_What you will do:_ In the listing below, locate the line containing "Choose Edit tags from the menu"; reproduce that line and all lines that follow it, unchanged.
---
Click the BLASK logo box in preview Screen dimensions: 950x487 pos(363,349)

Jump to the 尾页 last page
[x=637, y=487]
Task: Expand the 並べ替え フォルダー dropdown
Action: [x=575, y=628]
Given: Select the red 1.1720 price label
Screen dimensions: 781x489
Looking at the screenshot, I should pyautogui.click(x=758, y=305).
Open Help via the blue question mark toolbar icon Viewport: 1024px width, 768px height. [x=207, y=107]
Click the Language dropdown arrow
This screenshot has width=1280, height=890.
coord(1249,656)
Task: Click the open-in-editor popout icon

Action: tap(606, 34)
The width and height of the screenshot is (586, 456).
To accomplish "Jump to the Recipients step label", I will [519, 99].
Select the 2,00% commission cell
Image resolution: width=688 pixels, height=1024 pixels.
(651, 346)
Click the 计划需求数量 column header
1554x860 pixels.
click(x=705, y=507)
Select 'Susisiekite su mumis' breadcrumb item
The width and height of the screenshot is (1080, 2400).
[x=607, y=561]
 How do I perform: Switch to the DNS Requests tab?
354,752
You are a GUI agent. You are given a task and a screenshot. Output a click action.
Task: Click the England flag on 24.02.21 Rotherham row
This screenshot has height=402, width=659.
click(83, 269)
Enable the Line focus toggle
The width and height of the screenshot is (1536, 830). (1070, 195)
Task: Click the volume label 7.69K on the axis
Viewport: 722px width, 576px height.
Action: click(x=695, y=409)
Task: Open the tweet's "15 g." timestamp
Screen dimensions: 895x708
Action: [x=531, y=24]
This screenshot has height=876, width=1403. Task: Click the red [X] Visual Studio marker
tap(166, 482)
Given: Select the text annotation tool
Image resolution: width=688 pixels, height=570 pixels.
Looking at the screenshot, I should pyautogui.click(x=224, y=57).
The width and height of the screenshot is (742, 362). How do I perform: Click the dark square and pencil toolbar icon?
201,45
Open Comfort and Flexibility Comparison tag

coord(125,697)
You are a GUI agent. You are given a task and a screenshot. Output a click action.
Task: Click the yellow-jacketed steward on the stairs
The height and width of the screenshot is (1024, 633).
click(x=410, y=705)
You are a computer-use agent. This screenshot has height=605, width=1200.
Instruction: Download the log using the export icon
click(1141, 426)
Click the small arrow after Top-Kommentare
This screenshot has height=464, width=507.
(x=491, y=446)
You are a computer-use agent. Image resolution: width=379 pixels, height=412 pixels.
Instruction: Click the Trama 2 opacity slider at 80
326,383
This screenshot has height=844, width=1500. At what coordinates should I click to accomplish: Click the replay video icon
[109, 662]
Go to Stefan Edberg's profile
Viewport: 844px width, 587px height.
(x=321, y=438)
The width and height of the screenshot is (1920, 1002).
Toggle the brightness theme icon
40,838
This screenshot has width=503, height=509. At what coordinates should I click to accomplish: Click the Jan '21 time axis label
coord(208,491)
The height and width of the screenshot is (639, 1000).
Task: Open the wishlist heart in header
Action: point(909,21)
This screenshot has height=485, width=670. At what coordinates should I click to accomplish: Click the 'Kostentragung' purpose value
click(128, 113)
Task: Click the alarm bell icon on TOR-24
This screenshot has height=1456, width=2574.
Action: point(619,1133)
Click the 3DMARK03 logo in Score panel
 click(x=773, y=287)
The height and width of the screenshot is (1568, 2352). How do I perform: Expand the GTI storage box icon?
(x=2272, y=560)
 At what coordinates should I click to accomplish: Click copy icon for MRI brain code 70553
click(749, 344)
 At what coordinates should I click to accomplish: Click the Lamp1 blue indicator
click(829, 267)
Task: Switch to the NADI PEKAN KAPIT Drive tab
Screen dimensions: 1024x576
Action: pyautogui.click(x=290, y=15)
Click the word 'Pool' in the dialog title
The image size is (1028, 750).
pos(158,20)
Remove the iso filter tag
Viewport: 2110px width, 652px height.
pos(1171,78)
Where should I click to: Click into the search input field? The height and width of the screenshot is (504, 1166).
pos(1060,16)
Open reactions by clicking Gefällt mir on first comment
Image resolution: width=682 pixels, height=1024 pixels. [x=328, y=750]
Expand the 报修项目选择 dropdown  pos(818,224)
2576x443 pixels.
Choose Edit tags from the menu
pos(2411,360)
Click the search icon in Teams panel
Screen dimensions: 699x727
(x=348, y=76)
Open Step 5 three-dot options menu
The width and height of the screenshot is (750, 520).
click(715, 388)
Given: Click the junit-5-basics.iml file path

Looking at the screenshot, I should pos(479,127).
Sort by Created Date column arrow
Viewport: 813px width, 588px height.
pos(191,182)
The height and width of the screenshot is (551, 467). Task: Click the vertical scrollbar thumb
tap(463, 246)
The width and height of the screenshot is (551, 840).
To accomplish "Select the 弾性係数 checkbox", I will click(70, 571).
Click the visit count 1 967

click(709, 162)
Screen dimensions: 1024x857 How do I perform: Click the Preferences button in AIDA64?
---
_Response to this exercise:_
Choose Edit tags from the menu
pos(2411,360)
Click the search icon in Teams panel
Screen dimensions: 699x727
(x=348, y=76)
Open Step 5 three-dot options menu
The width and height of the screenshot is (750, 520).
click(715, 388)
Given: Click the junit-5-basics.iml file path

Looking at the screenshot, I should pos(479,127).
Sort by Created Date column arrow
Viewport: 813px width, 588px height.
pos(191,182)
The height and width of the screenshot is (551, 467). Task: Click the vertical scrollbar thumb
tap(463, 246)
The width and height of the screenshot is (551, 840).
To accomplish "Select the 弾性係数 checkbox", I will click(70, 571).
Click the visit count 1 967

click(709, 162)
Screen dimensions: 1024x857 How do I perform: Click the Preferences button in AIDA64?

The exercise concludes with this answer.